How many elements are there in the sample space?
12
Let A be the event that either a 1, 2, 3 or 4 is rolled first, followed by landing a tail on the coin toss.
P(A) = Present your answer as a decimal rounded to four decimal places.
I've calculated my sample space, but I don't know how to go about the second question. What formula would I use?
Thanks in advance.
To calculate the probability of event A, you need to determine the number of favorable outcomes for event A and divide it by the total number of possible outcomes in the sample space.
In this case, event A occurs when either a 1, 2, 3, or 4 is rolled first, followed by landing a tail on the coin toss.
To calculate the number of favorable outcomes for event A, you need to count the number of outcomes that satisfy the conditions. In this experiment, a favorable outcome occurs when the die shows a 1, 2, 3, or 4 first (4 possibilities), and the coin toss results in a tail (1 possibility).
Therefore, the number of favorable outcomes for event A is 4 (the number of possibilities for the die) times 1 (the number of possibilities for the coin toss), which equals 4.

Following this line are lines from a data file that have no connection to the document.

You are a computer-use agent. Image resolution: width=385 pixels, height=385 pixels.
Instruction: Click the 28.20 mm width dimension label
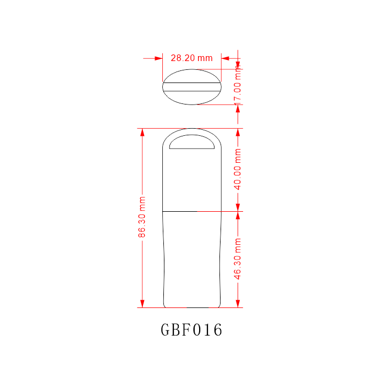coord(191,58)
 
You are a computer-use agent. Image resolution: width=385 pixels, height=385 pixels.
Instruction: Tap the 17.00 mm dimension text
coord(238,85)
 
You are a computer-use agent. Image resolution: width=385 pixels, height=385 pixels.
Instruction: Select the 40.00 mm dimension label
coord(238,169)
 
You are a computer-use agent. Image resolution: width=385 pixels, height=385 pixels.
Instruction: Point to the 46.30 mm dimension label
coord(238,259)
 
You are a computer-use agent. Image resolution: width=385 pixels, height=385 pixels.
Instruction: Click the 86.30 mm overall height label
coord(142,217)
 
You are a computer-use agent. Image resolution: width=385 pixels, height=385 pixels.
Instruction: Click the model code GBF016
coord(191,329)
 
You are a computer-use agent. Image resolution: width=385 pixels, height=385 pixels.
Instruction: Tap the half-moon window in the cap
coord(192,142)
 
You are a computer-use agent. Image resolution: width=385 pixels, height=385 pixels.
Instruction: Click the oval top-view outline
coord(163,87)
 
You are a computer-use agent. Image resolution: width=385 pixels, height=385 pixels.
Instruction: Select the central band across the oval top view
coord(192,87)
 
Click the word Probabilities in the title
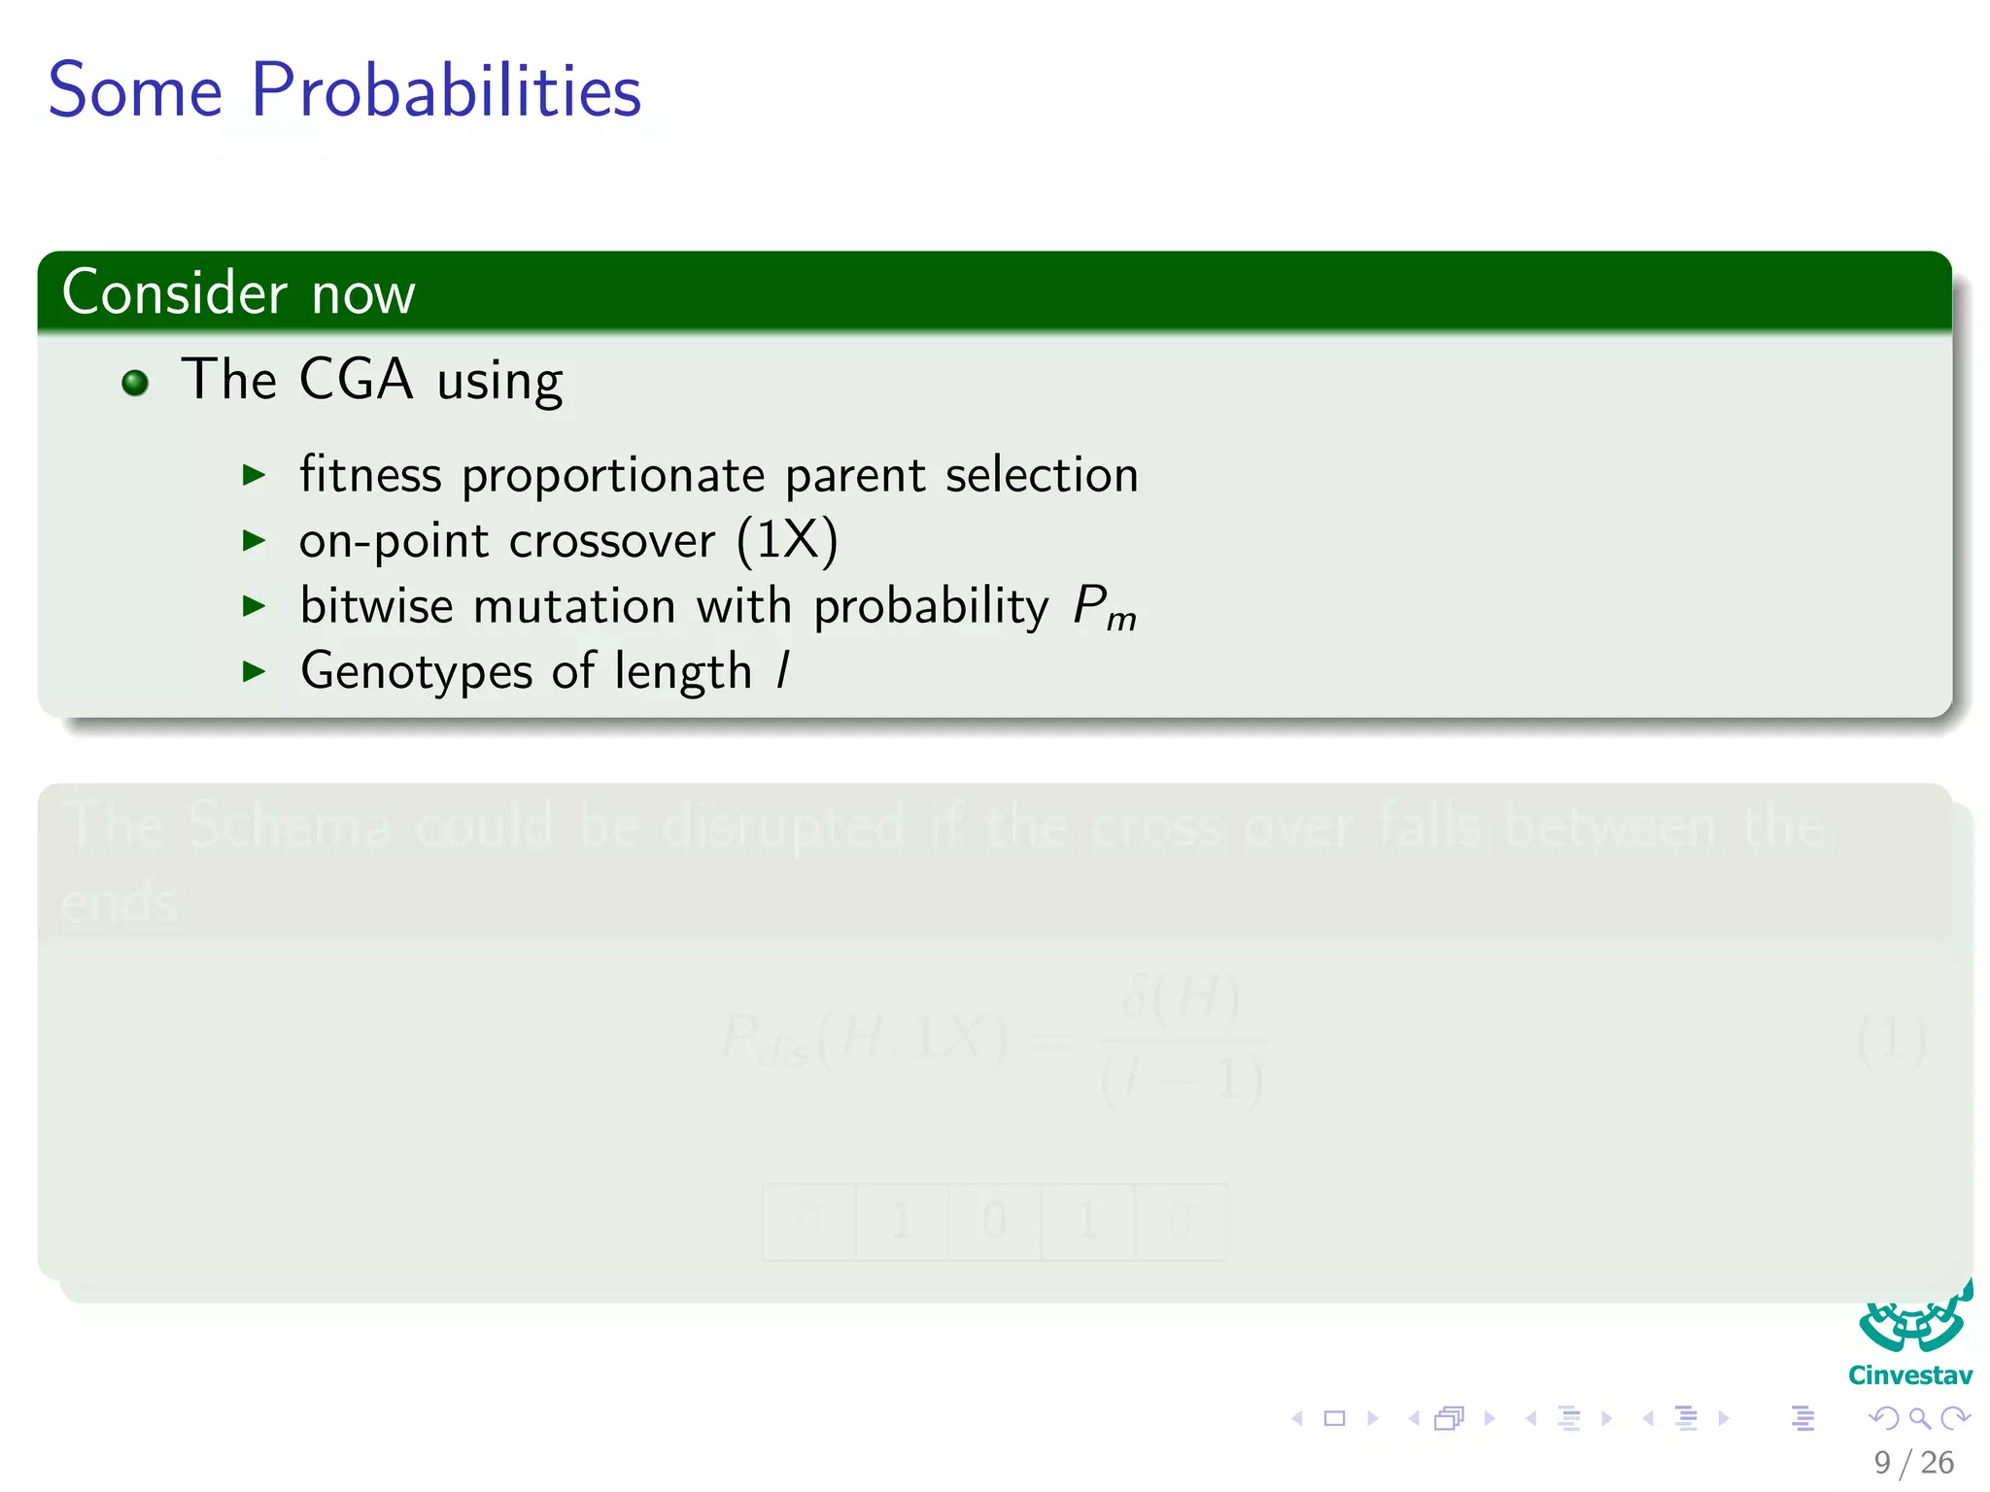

Now, let's calculate the total number of possible outcomes in the sample space. In this experiment, rolling a die can result in any number from 1 to 6, and tossing a coin can result in either a head or a tail.
Therefore, the total number of possible outcomes in the sample space is 6 (the number of possibilities for the die) times 2 (the number of possibilities for the coin toss), which equals 12.
To find the probability of event A, you need to divide the number of favorable outcomes for event A by the total number of possible outcomes in the sample space.
P(A) = Number of favorable outcomes / Total number of possible outcomes
P(A) = 4 / 12
P(A) = 0.3333 (rounded to four decimal places)
So, the probability of event A is 0.3333.
To calculate the probability of an event, you can use the formula:
P(A) = Number of outcomes in event A / Total number of outcomes in the sample space
In this case, A is the event that either a 1, 2, 3, or 4 is rolled first, followed by landing a tail on the coin toss. Let's calculate the probability step-by-step.
First, let's determine the total number of outcomes in the sample space. Since a die has 6 sides and a coin has 2 sides, the total number of outcomes is 6 (number of die outcomes) multiplied by 2 (number of coin outcomes), resulting in 12 outcomes.
Now, let's count the number of outcomes that satisfy event A. We want to roll a 1, 2, 3, or 4 first, followed by landing a tail on the coin toss.
There are 4 possible outcomes for the roll of the die, which are: {1, 2, 3, 4}.
For each of these 4 outcomes, there is only one possible outcome for the coin toss, which is a tail.
Therefore, the number of outcomes in event A is 4.
Now, let's plug these values into the formula:
P(A) = Number of outcomes in event A / Total number of outcomes in the sample space
= 4 / 12
= 1/3
Rounded to four decimal places, the probability P(A) is approximately 0.3333.
So, P(A) = 0.3333.
I hope this helps! Let me know if you have any further questions.